潜航に際して機関もディーゼルからバッテリー推進に切り替えられる。
潜航後にディーゼル機関を停止してバッテリーへ切り替えられるシュノーケルと言う吸排気塔を出すことで、潜航しながらでもディーゼルが動かせるようになったが、シュノーケル塔の長さに限界があるので、そこまで深くは潜れない。また騒音も大きい。
敵の支配圏内である以上、木田はここで被発見の可能性を出来る限り少なくしようとした。

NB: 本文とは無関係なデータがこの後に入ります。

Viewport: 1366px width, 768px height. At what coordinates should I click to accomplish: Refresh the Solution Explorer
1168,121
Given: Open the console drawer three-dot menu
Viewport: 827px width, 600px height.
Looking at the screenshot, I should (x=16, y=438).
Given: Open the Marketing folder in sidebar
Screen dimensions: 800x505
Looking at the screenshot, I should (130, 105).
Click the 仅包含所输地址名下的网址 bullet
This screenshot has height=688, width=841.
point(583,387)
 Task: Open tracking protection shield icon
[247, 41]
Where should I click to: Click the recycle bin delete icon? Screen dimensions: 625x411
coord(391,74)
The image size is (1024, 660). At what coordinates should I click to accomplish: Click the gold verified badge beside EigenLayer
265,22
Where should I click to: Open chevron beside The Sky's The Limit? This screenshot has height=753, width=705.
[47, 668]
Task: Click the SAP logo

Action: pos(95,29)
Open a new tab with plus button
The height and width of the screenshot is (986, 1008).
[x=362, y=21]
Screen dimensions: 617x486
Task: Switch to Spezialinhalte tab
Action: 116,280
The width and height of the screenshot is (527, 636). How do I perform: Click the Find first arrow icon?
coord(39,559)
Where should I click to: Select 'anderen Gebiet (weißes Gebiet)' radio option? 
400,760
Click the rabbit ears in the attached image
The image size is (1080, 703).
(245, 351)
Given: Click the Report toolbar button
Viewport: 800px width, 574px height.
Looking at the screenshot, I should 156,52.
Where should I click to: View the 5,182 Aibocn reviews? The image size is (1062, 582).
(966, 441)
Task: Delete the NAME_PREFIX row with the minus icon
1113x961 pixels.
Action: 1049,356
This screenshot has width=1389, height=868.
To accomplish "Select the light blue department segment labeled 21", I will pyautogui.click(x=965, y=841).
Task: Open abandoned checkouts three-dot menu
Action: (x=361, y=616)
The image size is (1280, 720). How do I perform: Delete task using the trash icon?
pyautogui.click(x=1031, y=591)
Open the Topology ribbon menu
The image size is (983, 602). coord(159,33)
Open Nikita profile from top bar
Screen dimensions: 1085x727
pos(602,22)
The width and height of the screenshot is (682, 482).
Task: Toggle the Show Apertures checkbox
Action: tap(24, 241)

ラッタルを滑って発令所へと降りた木田は、次の命令を出す。
「よし、速度最大戦速へ。現海域離脱後、潜望鏡深度まで再浮上。安全が確認できたらシュノーケル航行に切り替える。針路は瑞穂島への最短経路を取ってくれ」
「はい、艦長」
最大速度でのバッテリー航行は半端ない電力を食うが、背に腹は代えられない。木田は現海域からの確実な離脱と、情報を島に持ち帰ることを優先した。
「伊508」は、瑞穂島目指して水中を17ノット以上の高速で駆け抜けて行った。